ACQUAVIVA PICENA – Dolci colline punteggiate di vigne, produttrici del Chianti, olivi e cipressi secolari, alternate ad un paesaggio selvaggio, boscoso e roccioso. Questa l’incantevole cornice che ha ospitato la `5ª rassegna nazionale dei Paesi Bandiera Arancione´.

All’evento, tenutosi il 22, 23 e 24 settembre scorsi a Barberino Val d’Elsa, in provincia di Firenze, hanno partecipato ben 44 delegazioni provenienti da varie regioni italiane, fra cui quella marchigiana, capeggiata dal referente, nonché assessore al Turismo del Comune di Acquaviva Picena Andrea Infriccioli.

Nutrito il programma dell’iniziativa: dopo il Consiglio Direttivo, svoltosi venerdì 22 nella vicina Certaldo (ove si trova la casa di Giovanni Boccaccio), il giorno successivo, alle ore 9, a San Donato, è stata la volta del Convegno nazionale sul turismo. A seguire, nel pomeriggio, la riunione delle rappresentanze, con l’intervento di alcuni funzionari del Touring Club Italiano. Fra i punti all’ordine del giorno, la presentazione e discussione intorno al Piano Marketing. La manifestazione si è conclusa domenica 24, con la visita a Monteriggioni, nel senese, preceduta, a Barberino, da un’ulteriore riunione mattutina.

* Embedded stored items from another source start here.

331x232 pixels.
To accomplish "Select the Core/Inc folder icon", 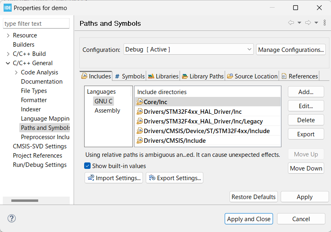I will point(140,102).
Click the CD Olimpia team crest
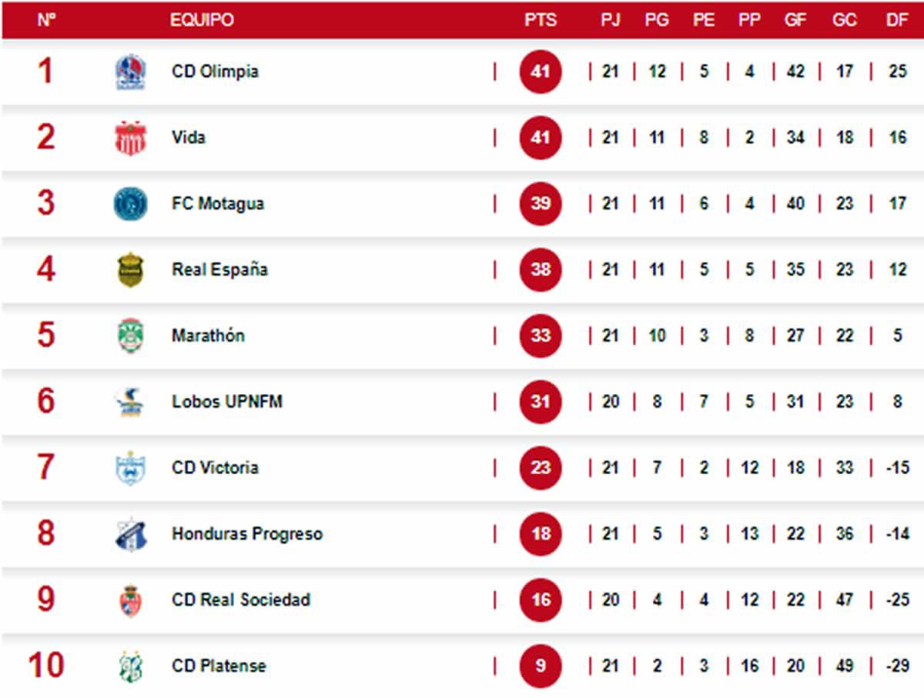The width and height of the screenshot is (924, 698). 130,72
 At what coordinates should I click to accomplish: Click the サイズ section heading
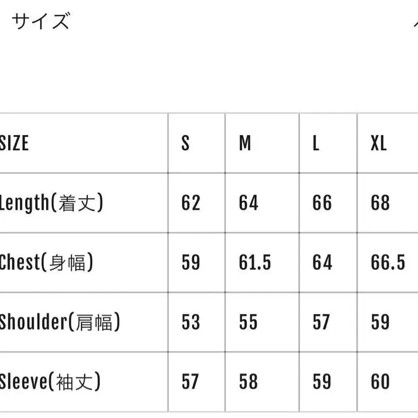(x=41, y=21)
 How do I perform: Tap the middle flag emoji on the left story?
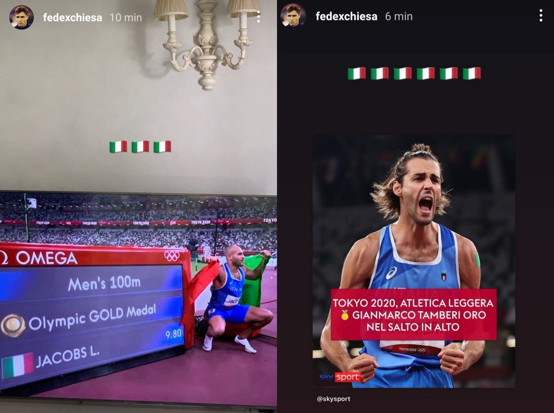[140, 147]
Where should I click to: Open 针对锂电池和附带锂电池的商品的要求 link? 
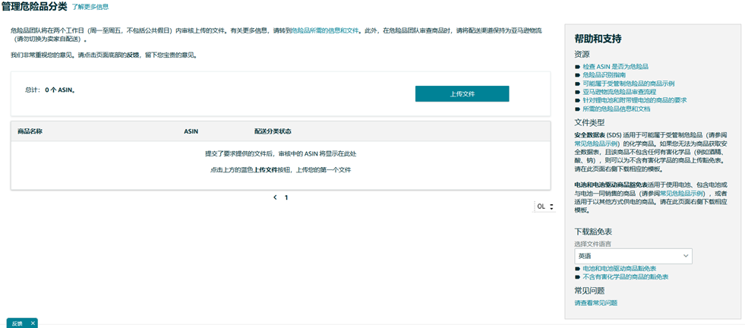pos(634,100)
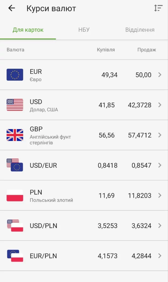Tap the USD American flag icon
Viewport: 168px width, 282px height.
pos(15,105)
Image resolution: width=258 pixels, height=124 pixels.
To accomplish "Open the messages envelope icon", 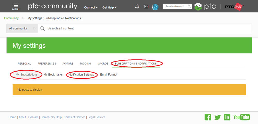I will click(146, 6).
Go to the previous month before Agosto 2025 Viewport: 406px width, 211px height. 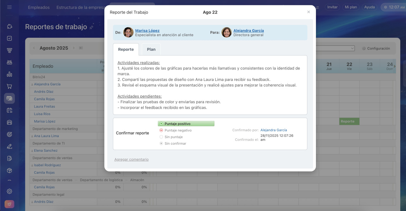tap(34, 48)
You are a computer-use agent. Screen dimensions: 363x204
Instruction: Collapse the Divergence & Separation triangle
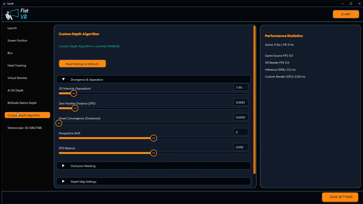tap(64, 80)
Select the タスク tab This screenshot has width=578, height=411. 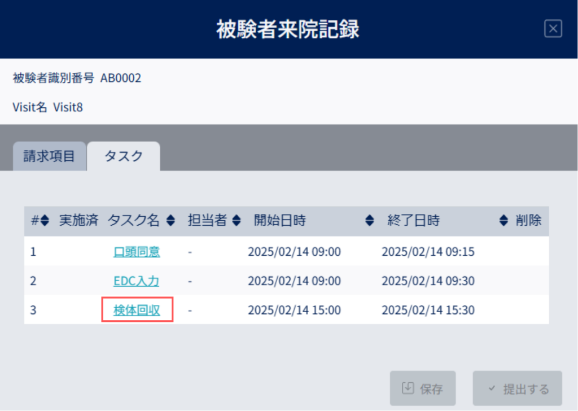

Interessante il simposio di sabato 23, dal tema “Un territorio di qualità: le sue caratteristiche ambientali e culturali, i marchi e le certificazioni”, che ha visto la partecipazione, fra gli altri, del dottor Federico Gelli, vicepresidente della Regione Toscana, della dottoressa Giovanna Cornaro Folonari e del dottor Luigi Nigi, rispettivamente assessore al Turismo e Cultura e all’Ambiente della Provincia di Firenze.

Svariati i temi trattati: dalla cultura dell’accoglienza, unanimemente riconosciuta come il motore dell’economia di un territorio (in particolare, dei piccoli centri), alla qualità dell’ospitalità, dall’importanza della formazione all’ambiente fino ad arrivare allo sviluppo turistico.

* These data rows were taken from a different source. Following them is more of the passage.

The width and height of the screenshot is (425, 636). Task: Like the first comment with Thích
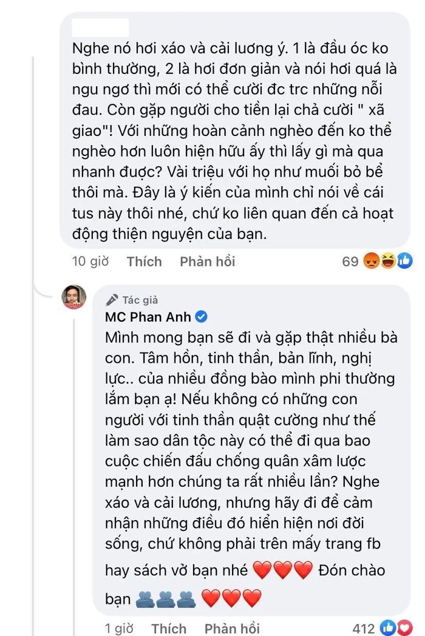[x=144, y=262]

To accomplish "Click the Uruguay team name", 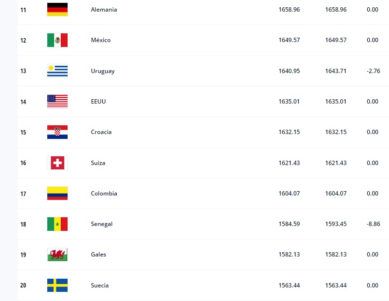I will (x=102, y=71).
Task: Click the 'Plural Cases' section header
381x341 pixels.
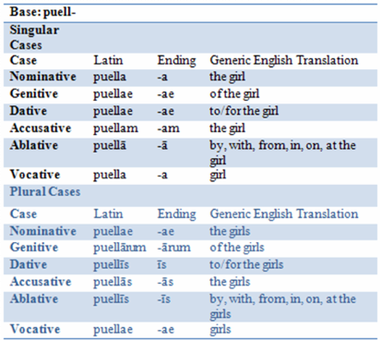Action: 45,191
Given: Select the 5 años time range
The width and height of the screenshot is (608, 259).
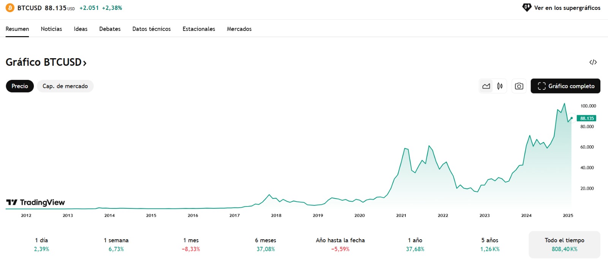Looking at the screenshot, I should (x=490, y=245).
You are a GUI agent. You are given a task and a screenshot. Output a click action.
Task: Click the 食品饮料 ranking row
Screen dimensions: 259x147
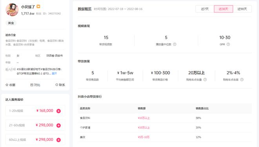165,118
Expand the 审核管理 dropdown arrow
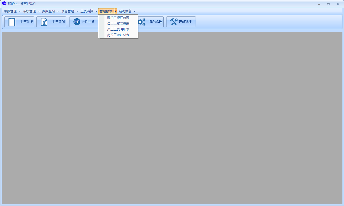Viewport: 344px width, 206px height. [39, 11]
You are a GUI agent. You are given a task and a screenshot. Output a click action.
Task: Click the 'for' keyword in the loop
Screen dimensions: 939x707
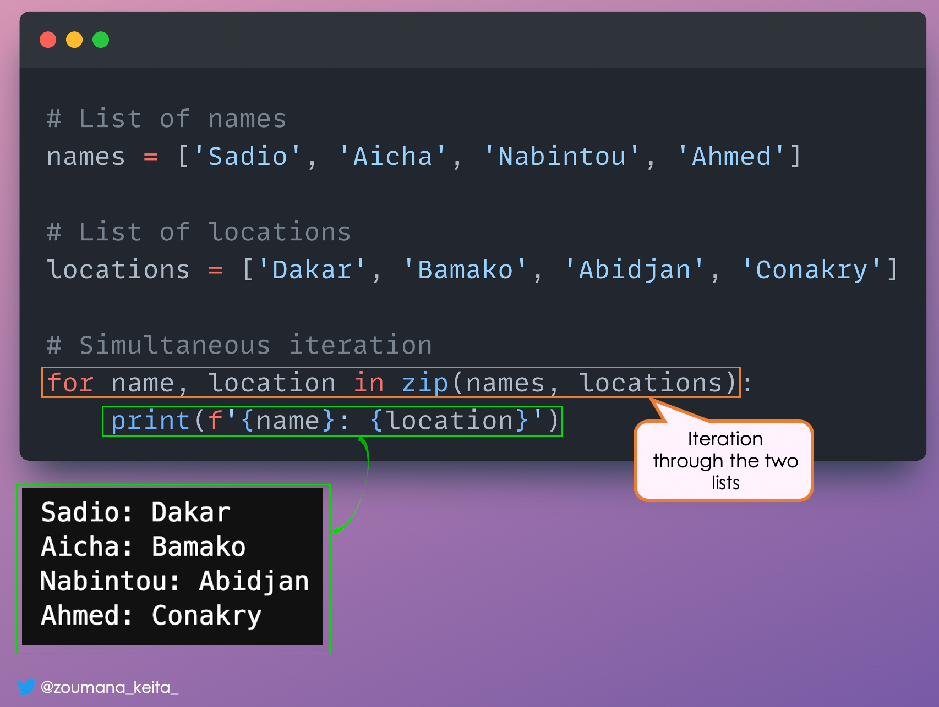click(x=70, y=383)
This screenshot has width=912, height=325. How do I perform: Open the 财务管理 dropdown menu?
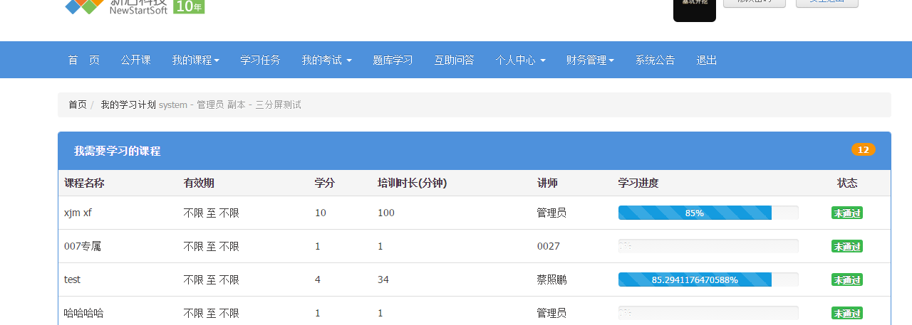click(590, 60)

«Sono iniziative – ha dichiarato Infriccioli a proposito del convegno – alle quali, visti gli argomenti dibattuti, d’interesse generale, dovrebbero partecipare non solo gli assessori al Turismo degli Enti Locali, ma anche tutti i titolari d’attività ricettive, nonché gli abitanti, dei paesi a vocazione turistica». «La Bandiera Arancione – ha aggiunto, riferendosi ad Acquaviva – oltre che dell’Amministrazione Comunale, che ha creduto nel progetto portando il paese ai livelli di certificazione di qualità, è dei cittadini, i primi utenti dei servizi, nonché fautori di un turismo di qualità».

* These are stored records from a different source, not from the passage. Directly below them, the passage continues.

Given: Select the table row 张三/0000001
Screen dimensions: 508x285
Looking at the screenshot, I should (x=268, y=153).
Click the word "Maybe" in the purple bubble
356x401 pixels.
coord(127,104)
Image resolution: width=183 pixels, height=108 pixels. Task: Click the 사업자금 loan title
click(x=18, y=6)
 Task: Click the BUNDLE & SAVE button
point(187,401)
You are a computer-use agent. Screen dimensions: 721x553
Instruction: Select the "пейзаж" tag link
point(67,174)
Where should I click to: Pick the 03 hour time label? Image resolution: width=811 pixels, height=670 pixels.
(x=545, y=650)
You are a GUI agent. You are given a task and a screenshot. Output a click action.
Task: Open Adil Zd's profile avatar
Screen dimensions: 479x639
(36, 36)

Presenti, per le Marche, oltre al Comune di Acquaviva Picena, Monterubbiano, Corinaldo, San Ginesio e San Leo. «Sono stati – ha commentato, a conclusione della kermesse, lo stesso Infriccioli – tre giorni davvero utili che hanno visto, dopo l’incontro nazionale tenutosi lo scorso luglio ad Acquaviva, l’avvio definitivo del Piano Marketing, punto nodale per la promozione del marchio Bandiera Arancione».